If you do not a have a skilled coach, then it is more difficult but still possible. The first step is to find out what good form looks like.

There are two videos which can help. The first is John Houck's Learn To Play Disc Golf. It is excellent. The name implies that the video is just for beginners, but it's valuable for most golfers. I had been playing for several years when I first saw the Houck video and it helped my game a lot, improving my backhand anhyzers more than any other source.

The other is the video from the Discraft Worlds 2000 by Alacrity Productions and available through the PDGA (pdga.com or 416-203-9628). This video follows the lead groups of Amateurs and Professionals during the final round of the 2001 World Championships. Especially valuable are the slow motion replays of the driving form of the top four Open players: Ken Climo, Barry Schultz, Jesper Lundmark and Dr. Rick Voakes. Do these guys have superb form? Absolutely, or they would not be in the finals. Anyone can play a great round or get every lucky break for a round or two. No one makes the finals of Worlds on luck.

When you watch a video or a good player in person, you need to train yourself in an art know as visualization. Rather than paying attention to where and how the disc flies, study the form of the player. This seems like a simple thing, but it is not. Typically when you watch a player throw, your vision follows the shot. It is almost as though we are hypnotized to automatically ignore the player and follow the frisbee in flight. But for visualization purposes, where the shot goes does not matter. The form of the player is what is important. You want to memorize exactly how they throw from start to finish. Following the form to the finish is important because the very ending of the shot- the follow through- is a critical part of the shot and often the weakest part of the shot by an Amateur player.
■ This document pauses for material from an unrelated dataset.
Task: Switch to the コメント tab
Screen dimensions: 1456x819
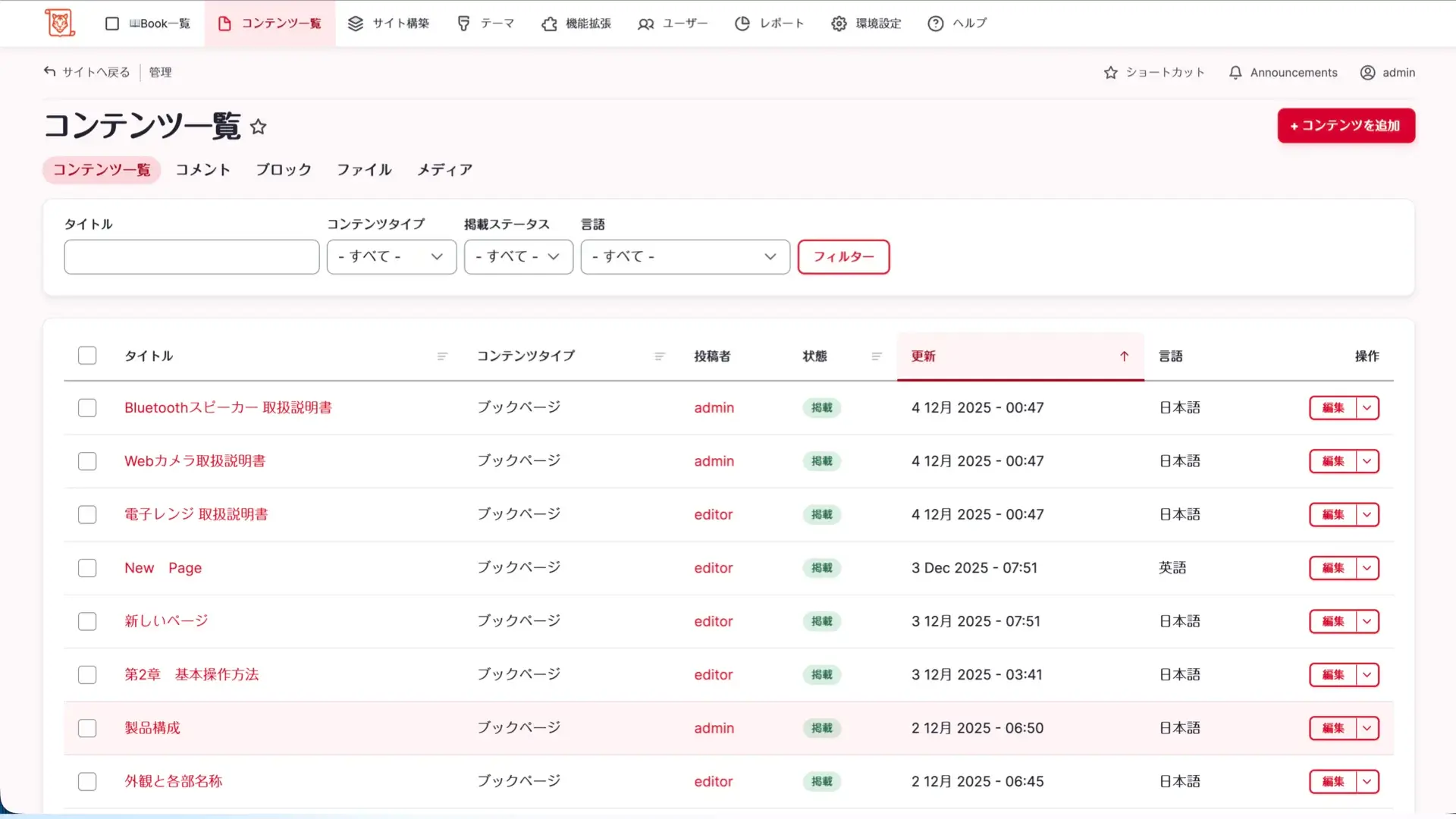Action: point(202,170)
As you are watching a video of a shot, replay it numerous times. Concentrate on a particular aspect of the shot. Watch the feet on the run up, release and follow through. Replay it several times just watching the feet. Then do the same thing while paying attention to how the cross-over step from the footwork allows a greater body turn. This body turn generates lots of power (adding a cross-over step to your run up will add another 50 feet to your drives). Then study the swing plane, watching it time after time. See how the throwing arm comes straight across the chest and the follow through goes way past 360 degrees. Notice that the throwing arm does not create a wide arc until the follow through. It is more that the throwing arm goes straight back then rips forward in a straight line, turning in an arc at only after the release. Watch how the shoulder turns. Watch it and memorize it. Then study the knee on the plant foot. See how much it bends during the plant and release. You want to study every aspect of the shot until you are confident you know just how to make it yourself. After watching the same shot for many minutes, you will have burned into your memory exactly what that perfect shot looks like. Does this somehow transfer to your shot? Yes. That is exactly the idea. When next you try this shot your goal is to perfectly mimic the form you have memorized. Throw smooth with perfect follow through. Just like you were posing for the camera.

It is expected that this new form will feel unnatural. When Climo drove he threw straight across his shoulders. When you throw, you dip your shoulder down and your hand is even with your belt buckle on release. Sure, it feels funny to throw straight across your shoulders. At first, you get no power and no control this way. Hey, if you want to play Am II forever, keep doing it your way. If you want to be good, you need to break it down to build it up.

A useful tool is a video camera. Video a dozen shots. Find out what you are really doing. Go practice your form for a week then video again and see if your form is improved.

Once you have developed the perfect form, you need to practice the shot to develop muscle memory so you can make the shot time after time. When you throw the shot that flies just right, pause for a moment after the shot and memorize just what you did to make it fly properly. Eventually you will learn to make that shot under pressure even when you are mentally and physically exhausted. Only then have you truly mastered the shot.